Rafalus minimus

Scientific classification
- Kingdom: Animalia
- Phylum: Arthropoda
- Subphylum: Chelicerata
- Class: Arachnida
- Order: Araneae
- Infraorder: Araneomorphae
- Family: Salticidae
- Genus: Rafalus
- Species: R. minimus
- Binomial name: Rafalus minimus Wesołowska & van Harten, 2010

= Rafalus minimus =

- Authority: Wesołowska & van Harten, 2010

Species of jumping spider

Rafalus minimus is a species of jumping spider that lives in the United Arab Emirates. It is smaller than other members of the genus Rafalus, which is recalled in its specific name. Only the male has been described. It has a cephalothorax that is between 2.1 and 2.3 mm long and an abdomen that is between 1.9 mm and 2.1 mm long. Its brown carapace has two white stripes and its sternum is plain dark brown. Its abdomen is dark brown with a single white stripe on top and yellow underneath. Apart from its size, it is distinguished from other members of its genus by its copulatory organs, particularly the shape of its tibial apophysis, which has a wide base and a blunt end.

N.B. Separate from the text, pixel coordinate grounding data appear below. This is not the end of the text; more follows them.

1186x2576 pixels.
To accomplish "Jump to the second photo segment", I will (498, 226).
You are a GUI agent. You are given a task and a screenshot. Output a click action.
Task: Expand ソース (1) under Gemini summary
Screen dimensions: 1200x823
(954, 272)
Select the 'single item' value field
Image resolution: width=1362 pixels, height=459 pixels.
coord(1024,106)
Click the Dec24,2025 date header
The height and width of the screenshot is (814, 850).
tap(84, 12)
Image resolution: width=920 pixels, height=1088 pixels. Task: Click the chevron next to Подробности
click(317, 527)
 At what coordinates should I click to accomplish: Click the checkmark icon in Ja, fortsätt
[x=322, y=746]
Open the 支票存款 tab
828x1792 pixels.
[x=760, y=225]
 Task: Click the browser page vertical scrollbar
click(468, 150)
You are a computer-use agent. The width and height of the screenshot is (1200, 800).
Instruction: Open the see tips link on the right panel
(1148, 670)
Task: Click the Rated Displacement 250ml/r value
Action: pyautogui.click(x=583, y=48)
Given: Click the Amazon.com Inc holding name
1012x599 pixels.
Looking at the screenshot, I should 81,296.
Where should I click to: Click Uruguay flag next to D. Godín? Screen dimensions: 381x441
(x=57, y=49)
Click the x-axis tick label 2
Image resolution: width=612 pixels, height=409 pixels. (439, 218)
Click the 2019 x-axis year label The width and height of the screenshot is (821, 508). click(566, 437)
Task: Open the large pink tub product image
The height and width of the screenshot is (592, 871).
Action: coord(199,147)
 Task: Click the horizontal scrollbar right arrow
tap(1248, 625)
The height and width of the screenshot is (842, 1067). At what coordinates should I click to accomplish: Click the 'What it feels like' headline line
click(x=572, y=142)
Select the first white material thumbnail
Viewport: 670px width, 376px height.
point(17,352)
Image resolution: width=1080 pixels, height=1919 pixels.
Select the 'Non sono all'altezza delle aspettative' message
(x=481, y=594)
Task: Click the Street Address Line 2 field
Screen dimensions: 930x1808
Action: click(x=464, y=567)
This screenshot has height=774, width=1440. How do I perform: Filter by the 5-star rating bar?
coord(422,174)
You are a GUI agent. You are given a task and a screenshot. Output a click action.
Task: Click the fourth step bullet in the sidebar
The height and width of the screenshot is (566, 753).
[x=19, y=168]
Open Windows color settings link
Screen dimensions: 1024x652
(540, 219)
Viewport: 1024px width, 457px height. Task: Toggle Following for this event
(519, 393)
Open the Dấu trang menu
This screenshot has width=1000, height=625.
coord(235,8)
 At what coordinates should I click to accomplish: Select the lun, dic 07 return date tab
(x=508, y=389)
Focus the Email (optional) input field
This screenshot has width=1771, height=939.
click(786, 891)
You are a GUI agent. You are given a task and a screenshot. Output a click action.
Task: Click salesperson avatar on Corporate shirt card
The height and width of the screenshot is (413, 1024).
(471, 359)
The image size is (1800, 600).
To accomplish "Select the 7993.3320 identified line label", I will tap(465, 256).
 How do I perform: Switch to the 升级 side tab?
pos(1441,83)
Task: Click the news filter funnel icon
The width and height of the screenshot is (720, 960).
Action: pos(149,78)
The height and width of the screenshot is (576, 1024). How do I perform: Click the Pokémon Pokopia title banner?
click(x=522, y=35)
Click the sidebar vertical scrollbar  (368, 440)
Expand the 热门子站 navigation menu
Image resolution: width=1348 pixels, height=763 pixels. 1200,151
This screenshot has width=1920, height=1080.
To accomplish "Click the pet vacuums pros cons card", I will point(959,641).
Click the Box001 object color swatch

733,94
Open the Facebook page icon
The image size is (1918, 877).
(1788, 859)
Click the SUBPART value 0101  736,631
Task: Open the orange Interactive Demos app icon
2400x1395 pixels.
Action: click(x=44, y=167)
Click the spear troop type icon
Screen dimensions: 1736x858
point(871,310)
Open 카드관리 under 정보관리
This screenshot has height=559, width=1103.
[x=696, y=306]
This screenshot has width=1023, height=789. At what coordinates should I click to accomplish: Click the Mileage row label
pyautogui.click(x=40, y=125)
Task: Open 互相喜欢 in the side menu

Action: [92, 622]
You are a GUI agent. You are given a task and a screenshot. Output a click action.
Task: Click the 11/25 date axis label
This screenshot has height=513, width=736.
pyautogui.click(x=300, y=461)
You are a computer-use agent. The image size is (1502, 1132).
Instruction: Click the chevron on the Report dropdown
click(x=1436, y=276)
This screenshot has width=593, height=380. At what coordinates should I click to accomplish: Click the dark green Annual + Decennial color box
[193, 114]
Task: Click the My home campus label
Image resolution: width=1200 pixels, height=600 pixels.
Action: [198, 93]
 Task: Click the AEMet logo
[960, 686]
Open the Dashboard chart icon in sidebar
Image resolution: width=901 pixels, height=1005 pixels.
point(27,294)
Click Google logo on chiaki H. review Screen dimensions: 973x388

==Taxonomy and etymology==
Rafalus minimus is a species of jumping spider, a member of the family Salticidae, that was first described by the arachnologists Wanda Wesołowska and Antonius van Harten in 2010. They allocated the species to the genus Rafalus, which had been first circumscribed by Jerzy Prószyński in 1999. He had named it after Jan Rafalsk, who was Professor of Zoology at the Adam Mickiewicz University in Poznań. The species is named for its small size.

The genus Rafalus was placed in the subtribe Aelurillina in the tribe Aelurillini by Wayne Maddison in 2015, which was allocated to the clade Saltafresia. In 2017, Jerzy Prószyński grouped the genus with nine other genera of jumping spiders under the name Aelurillines. It is closely related to the genera Aelurillus and Manzuma, particularly in the shape of its body and the composition of its copulatory organs. The species was described at the first time as two other members of the genus.

==Description==
Rafalus minimus is a small spider, smaller and less hairy than other members of the genus. The male has a cephalothorax that ranges between 2.1 and 2.3 mm in length and 1.5 and 1.6 mm in width. Its oval carapace, the hard upper shell of the cephalothorax, is dark brown and marked with a pattern of two bands that run from the front to the back made up of white hairs. It is slightly narrower at the front and has a short eye field with long brown bristles near its eyes. The spider's sternum, or underside of the cephalothorax, is dark brown. Its clypeus, visible from the front of the spider, is brown and has some grey hairs. Its mouthparts, including its labium and maxillae, are dark brownish with yellowish inner margins on its maxillae.

The spider has an abdomen that is smaller than its cephalothorax, measuring between 1.9 mm and 2.1 mm long and 1.4 mm and 1.5 mm wide. It is an ovoid that has a brown topside covered in short hairs interspersed with longer brown bristles. There is a white stripe that runs down the middle. The bottom of the abdomen is yellow with a hint of grey and its sides are yellow. The spider's spinnerets are generally lighter than the rest of the spider except for the bases of the rearmost ones, which are blackish. Its forward legs are brownish and its back legs are yellow. They have brown sections and brown rings between some of the sections.

The male's copulatory organs are distinctive. Its pedipalps, sensory organs near the spider's mouth, are yellow with small brown sections. A thin embolus that projects from near the top of its tegulum and curves around hidden by the spider's cymbium so very little of it is visible. There is a very small appendage, known as a tibial apophysis, on the palpal tibia that has a wide base and a blunt end. As well as the spider's small size, it is the shape of the tibial apophysis that helps identify the spider. The female has not been identified.

==Distribution==
Rafalus spiders live in the Near East and Central Asia. Rafalus minimus is endemic to the United Arab Emirates. The male holotype was found north of Ajman in 2009.